Chloé Savoie-Bernard / Sainte Chloé de l’amour (L’Hexagone)
L’exploration à laquelle nous convie la poète Chloé Savoie-Bernard en est une autour de la mysticité religieuse (très jeune, la narratrice souhaitait devenir une sainte qui pardonne à son cousin, à son père et à « ceux qui disent oui mais on ne peut plus rien dire »), mais aussi une exploration de l’identité — face à soi et à l’autre —, de la solitude des femmes, de celles amères ou de celles qui « à la fiction préfère[nt] l’enquête », et une dénonciation de tous ces possibles tués par des gens qui « ne cherche[nt] pas tout à fait ça ». C’est une lecture où l’on partage la colère, la tristesse et la frustration de l’autrice, et dont on ressort en se désolant de voir notre société encore si arriérée.

 

Photo : © Lorna Doumbe

Laura Nsafou / Nos jours brûlés (Albin Michel Jeunesse)
L’histoire de cette autrice de talent (Comme un million de papillons noirs) se déroule en 2049, alors que le soleil a disparu et que les humains doivent affronter la pénombre perpétuelle, les espèces nocturnes qui se sont multipliées et la rareté de la nourriture. Elikia et sa mère sont en revanche convaincues que la disparition de l’astre est en lien avec celle d’une ancienne cité où les habitants possédaient des pouvoirs… Elles se mettront en quête de restituer le soleil, ce qui ne se fera pas sans heurt ni appel à la magie.

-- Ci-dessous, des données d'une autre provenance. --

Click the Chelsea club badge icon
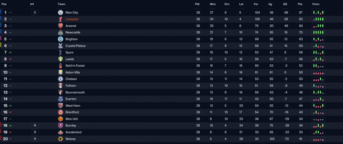The image size is (343, 144). (x=60, y=79)
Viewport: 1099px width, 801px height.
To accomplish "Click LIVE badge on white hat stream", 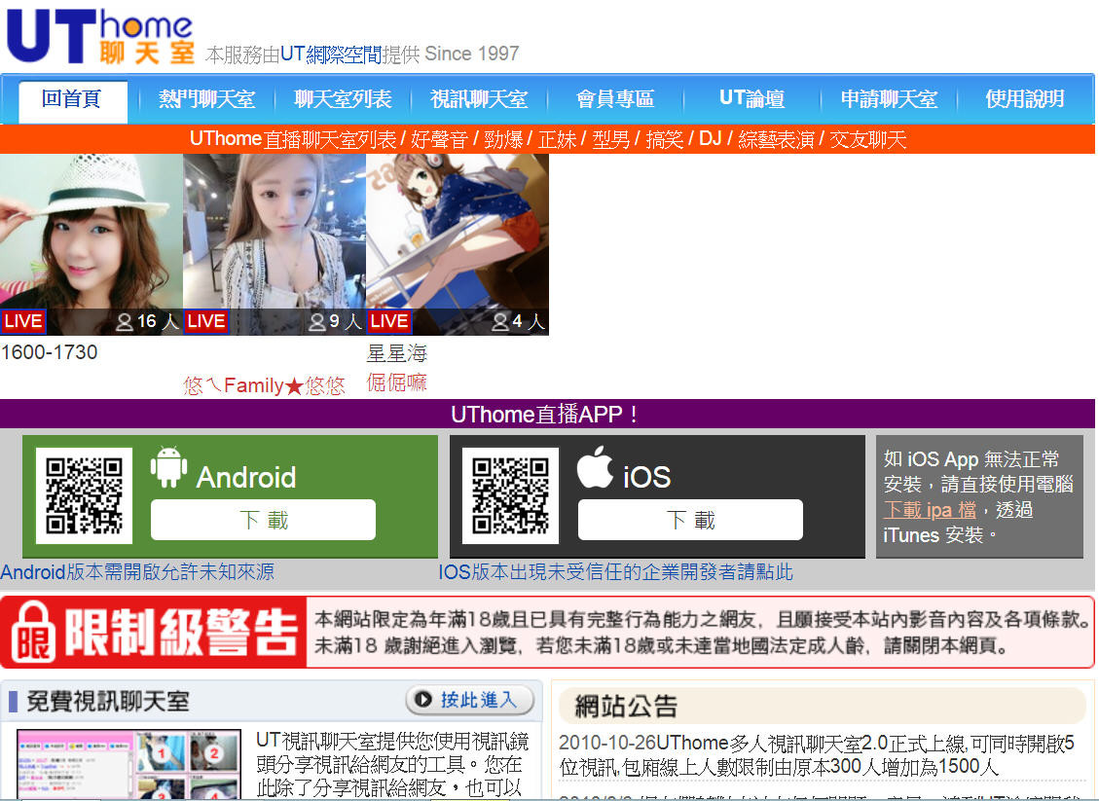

Une grande épopée dans un univers dense et ô combien bien décrit, où les traditions, philosophies et messages à l’humanité sont partagés avec beaucoup de tact, ce qui en fait un ouvrage d’une belle richesse. Dès 14 ans

 

Photo : © Pedro Ruiz

Gary Victor / Treize nouvelles vaudou (Mémoire d’encrier)
« Dans ce recueil, Gary Victor a réussi le pari de convoquer le mystère sans tomber dans le piège de la sensation ou de l’exotisme. Si la peur et l’angoisse nous encerclent de nouvelle en nouvelle, c’est sans doute parce que l’auteur nous rappelle que la nature humaine est un puits sans fond » : ça, c’est Alain Mabanckou qui l’écrit en préface de Treize nouvelles vaudou. On suit depuis longtemps cet auteur de Port-au-Prince, qui a été comparé à Poe et à Maupassant, pour ce talent qu’il a de jouer avec les codes du fantastique et de nous entraîner, de façon brillante et passionnée (et parfois drôle!), au cœur de la société haïtienne, dans ses méandres politiques et sociaux. Un univers qu’il décortique sous nos yeux avec brio.